SET PROBLEM 1:
Answer these questions using the project description.
(a) What do CNNs consist of?
(b) How many images does ImageNet contain?
(c) What is the fourth research task in the numbered list?
SET PROBLEM 2: Copy the lines of the listing between the line containing "Task: Launch Photoshop from the taskbar" and the line containing "click(x=1085, y=621)", inclusive, without changing anything.

PAGE EXCERPT:
>>>>>
Recently, image representations based on convolutional neural networks (CNNs) and Vision Transformers (ViTs) have demonstrated significant improvements over the state-of-the-art in many computer vision applications including image classification, object detection, scene recognition, semantic segmentation, action recognition, and visual tracking. CNNs consist of a series of convolution and pooling operations followed by one or more fully connected (FC) layers. ViTs consist of an encoder-only Transformer and a head suitable for the respective task. Both Deep networks are trained using raw image pixels with a fixed input size or sparse point clouds in a finite volume. These networks require large amounts of labelled training data. The introduction of large datasets (e.g. ImageNet, 14 million images, semantic 3D datasets, and synthetic datasets) and the parallelism enabled by modern GPUs have facilitated the rapid deployment of deep networks for many visual tasks. This development has led to what many peers call the deep learning revolution in computer vision. CVL is currently working on eight different research tasks within this project for which GPU-resources are requested.
1. Simulation of Quantum Machine Learning
2. Human motion analysis from videos
3. Deep learning for large scale remote sensing scene analysis
4. Probabilistic 3D computation from time-of-flight measurements
5. Spatio-temporal networks for scene flow estimation
6. Injection of geometry into Deep Learning
7. WASP NEST _main_ (hybrid machine learning)
8. Large multi-modal models (LMMs) for biodiversity
<<<<<
MATERIAL SUPPLIED:
>>>>>
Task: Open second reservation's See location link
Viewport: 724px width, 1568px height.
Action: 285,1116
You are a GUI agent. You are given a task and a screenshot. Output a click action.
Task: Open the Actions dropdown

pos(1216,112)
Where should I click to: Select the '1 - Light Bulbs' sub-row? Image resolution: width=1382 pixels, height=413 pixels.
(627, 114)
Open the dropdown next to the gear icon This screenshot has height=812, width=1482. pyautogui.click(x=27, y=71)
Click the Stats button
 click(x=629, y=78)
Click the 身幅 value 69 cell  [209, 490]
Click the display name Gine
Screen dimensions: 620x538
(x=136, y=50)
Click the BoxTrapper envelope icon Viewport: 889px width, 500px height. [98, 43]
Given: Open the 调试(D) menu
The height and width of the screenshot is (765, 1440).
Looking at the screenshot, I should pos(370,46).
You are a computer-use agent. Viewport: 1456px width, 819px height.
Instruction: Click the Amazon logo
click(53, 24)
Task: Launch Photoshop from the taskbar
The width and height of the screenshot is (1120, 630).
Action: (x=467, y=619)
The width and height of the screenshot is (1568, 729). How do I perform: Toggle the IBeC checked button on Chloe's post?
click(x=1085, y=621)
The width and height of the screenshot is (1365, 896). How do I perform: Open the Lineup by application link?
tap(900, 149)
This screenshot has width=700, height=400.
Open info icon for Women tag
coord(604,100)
<<<<<
FULL SOLUTION 1:
(a) A series of convolution and pooling operations followed by one or more fully connected (FC) layers.
(b) 14 million images.
(c) Probabilistic 3D computation from time-of-flight measurements.

FULL SOLUTION 2:
Task: Launch Photoshop from the taskbar
The width and height of the screenshot is (1120, 630).
Action: (x=467, y=619)
The width and height of the screenshot is (1568, 729). How do I perform: Toggle the IBeC checked button on Chloe's post?
click(x=1085, y=621)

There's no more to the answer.